* **Task description**: Please rewrite all the records below, requests included, and scale every coordinate in the answers by 0.9, rounding to whole numbers with halves going up, while numbers in the requests stay unchanged. Leave the pictures out of your answer.

Dataset records
▬▬▬

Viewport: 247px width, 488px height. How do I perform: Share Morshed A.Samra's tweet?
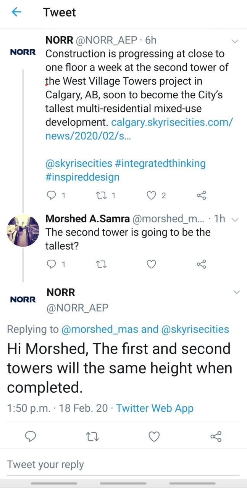tap(201, 264)
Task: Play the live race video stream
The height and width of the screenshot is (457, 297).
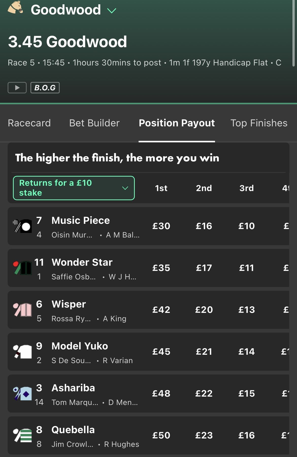Action: coord(17,88)
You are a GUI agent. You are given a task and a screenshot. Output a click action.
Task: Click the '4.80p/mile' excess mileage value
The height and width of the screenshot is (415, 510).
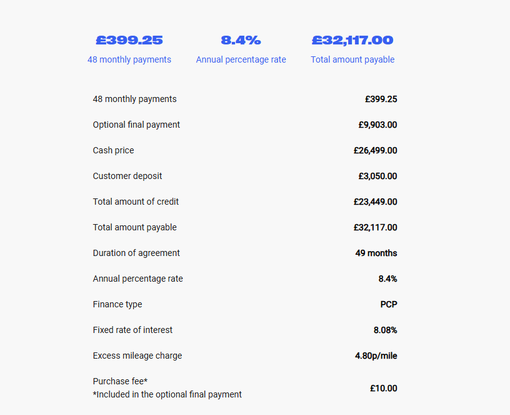point(376,356)
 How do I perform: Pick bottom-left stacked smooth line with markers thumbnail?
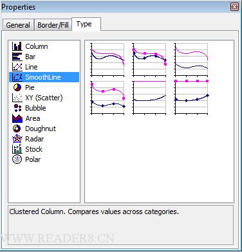pyautogui.click(x=107, y=98)
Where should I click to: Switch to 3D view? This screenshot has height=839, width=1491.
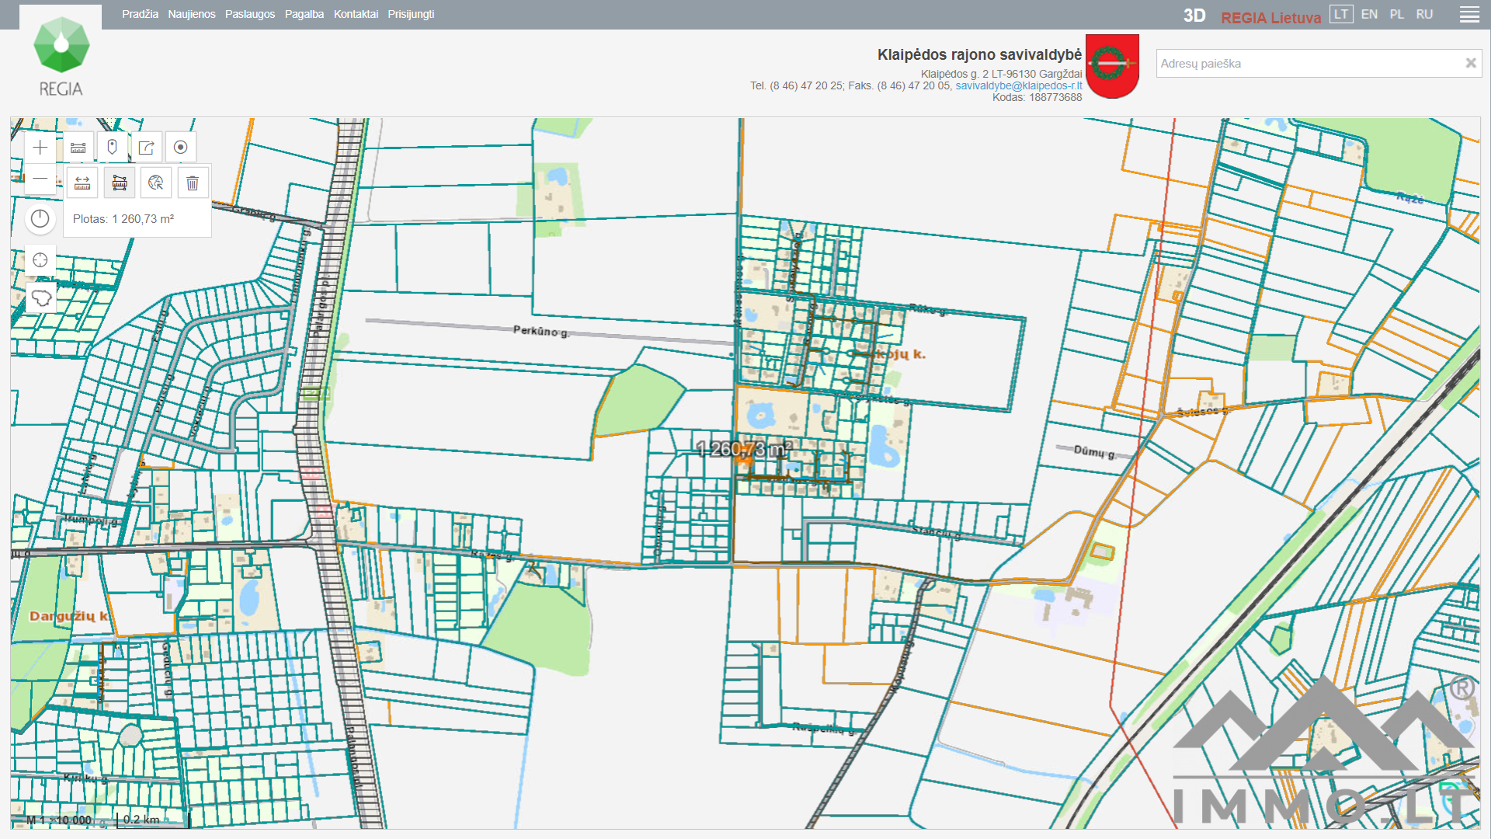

▬▬▬

* **Correct result**:
Viewport: 247px width, 488px height. How do I perform: Share Morshed A.Samra's tweet?
tap(181, 238)
Task: Play the live race video stream
The height and width of the screenshot is (457, 297).
Action: coord(15,79)
You are a GUI agent. You are given a task and a screenshot. Output a click action.
Task: Click the '4.80p/mile' excess mileage value
The height and width of the screenshot is (415, 510).
point(338,320)
 How do I perform: Pick bottom-left stacked smooth line with markers thumbnail?
pyautogui.click(x=96, y=88)
Where should I click to: Switch to 3D view? This screenshot has height=839, width=1491.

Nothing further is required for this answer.